**Work required**.
Exactly as they appear, print the line with "The image size is (533, 254)." and each line after it through the end of the entries below; leave out pictures.

**Input data**.
————

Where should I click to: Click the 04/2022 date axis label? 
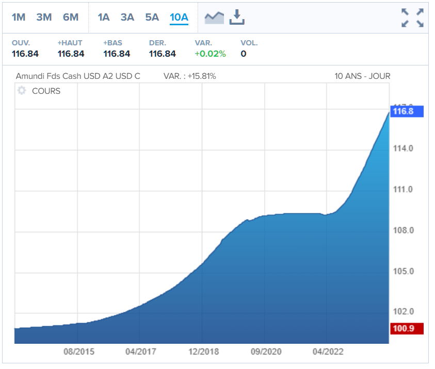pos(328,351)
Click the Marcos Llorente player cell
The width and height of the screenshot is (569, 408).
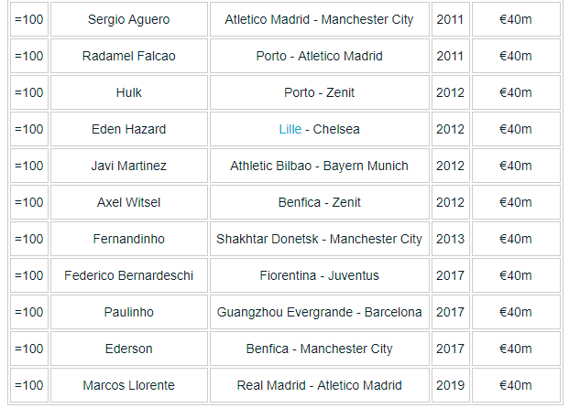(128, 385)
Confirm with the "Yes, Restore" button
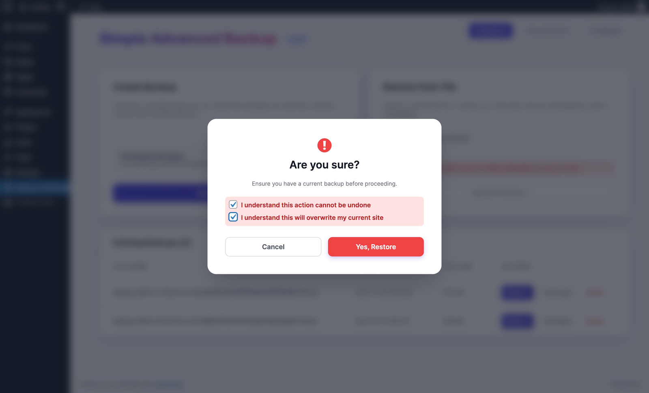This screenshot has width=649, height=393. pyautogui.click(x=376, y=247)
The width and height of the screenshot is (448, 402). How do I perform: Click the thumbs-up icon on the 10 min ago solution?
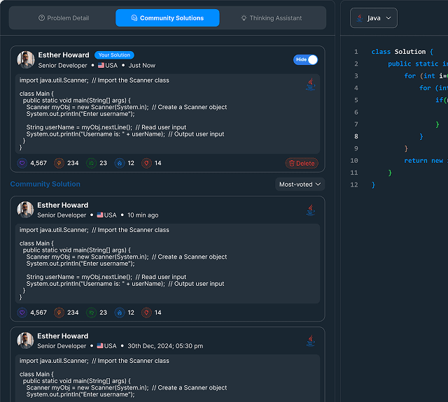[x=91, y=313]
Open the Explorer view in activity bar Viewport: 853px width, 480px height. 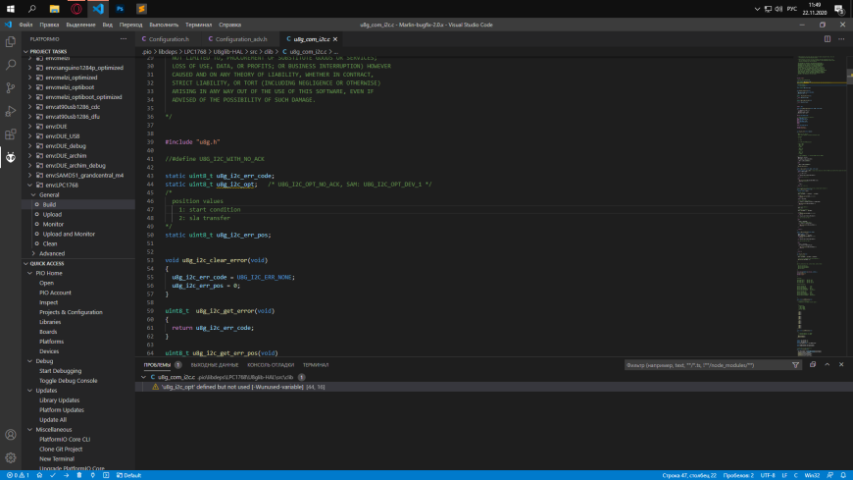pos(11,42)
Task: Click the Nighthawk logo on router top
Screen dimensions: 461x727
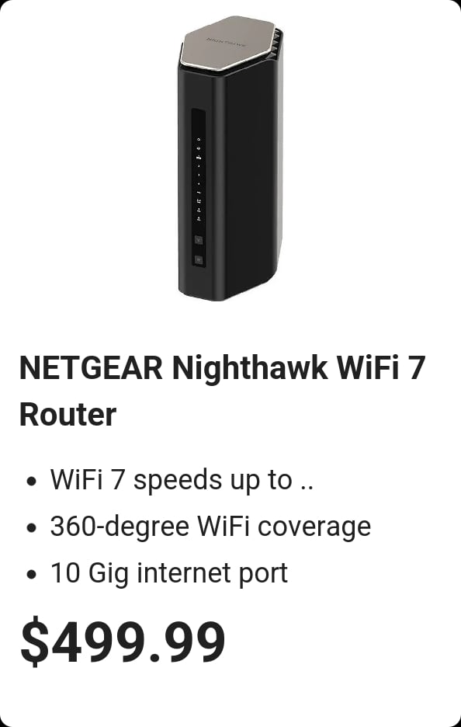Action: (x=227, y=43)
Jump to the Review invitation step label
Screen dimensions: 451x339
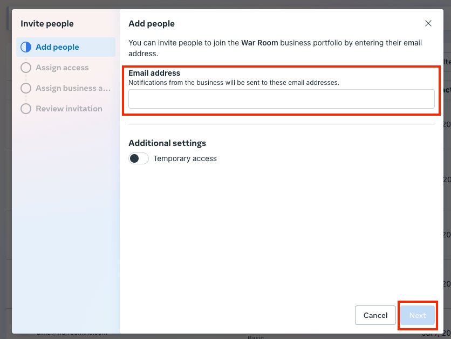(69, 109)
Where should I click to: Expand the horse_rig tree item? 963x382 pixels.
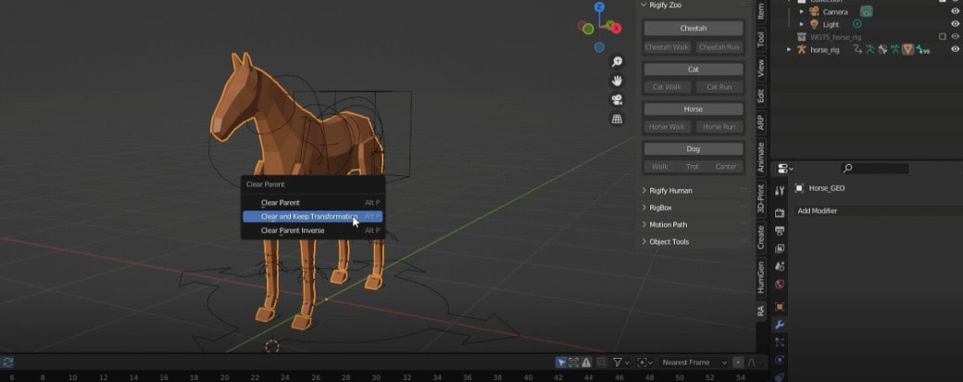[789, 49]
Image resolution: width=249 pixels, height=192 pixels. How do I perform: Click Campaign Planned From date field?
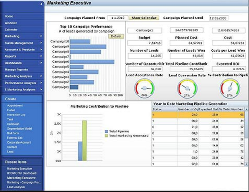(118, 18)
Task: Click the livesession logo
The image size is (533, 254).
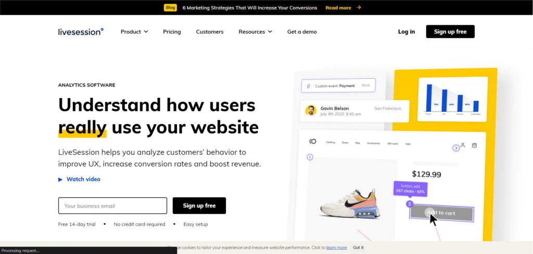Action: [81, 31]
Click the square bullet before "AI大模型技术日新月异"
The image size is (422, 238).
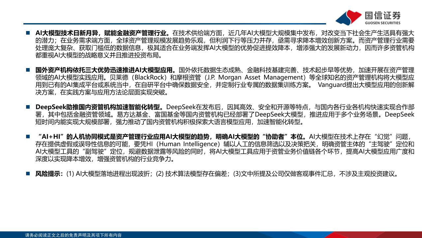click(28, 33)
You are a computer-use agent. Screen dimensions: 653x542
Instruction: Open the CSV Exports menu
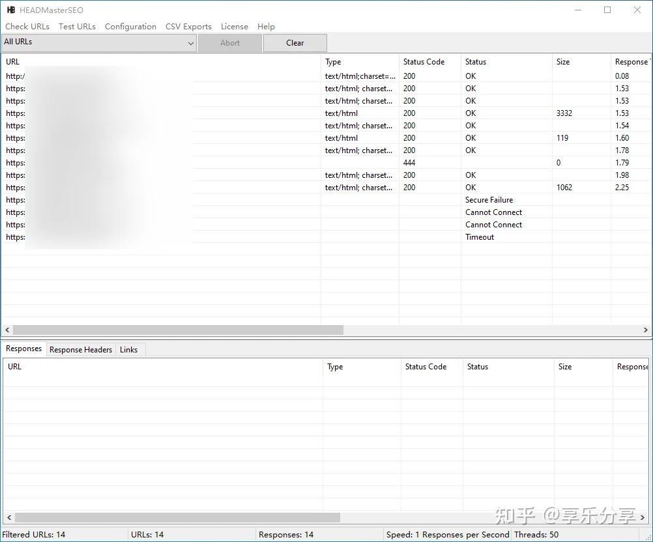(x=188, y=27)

————

**Your response**.
The image size is (533, 254).
Action: [81, 31]
Click the square bullet before "AI大模型技术日新月异"
The image size is (422, 238).
click(28, 33)
You are a computer-use agent. Screen dimensions: 653x542
Instruction: Open the CSV Exports menu
(x=188, y=27)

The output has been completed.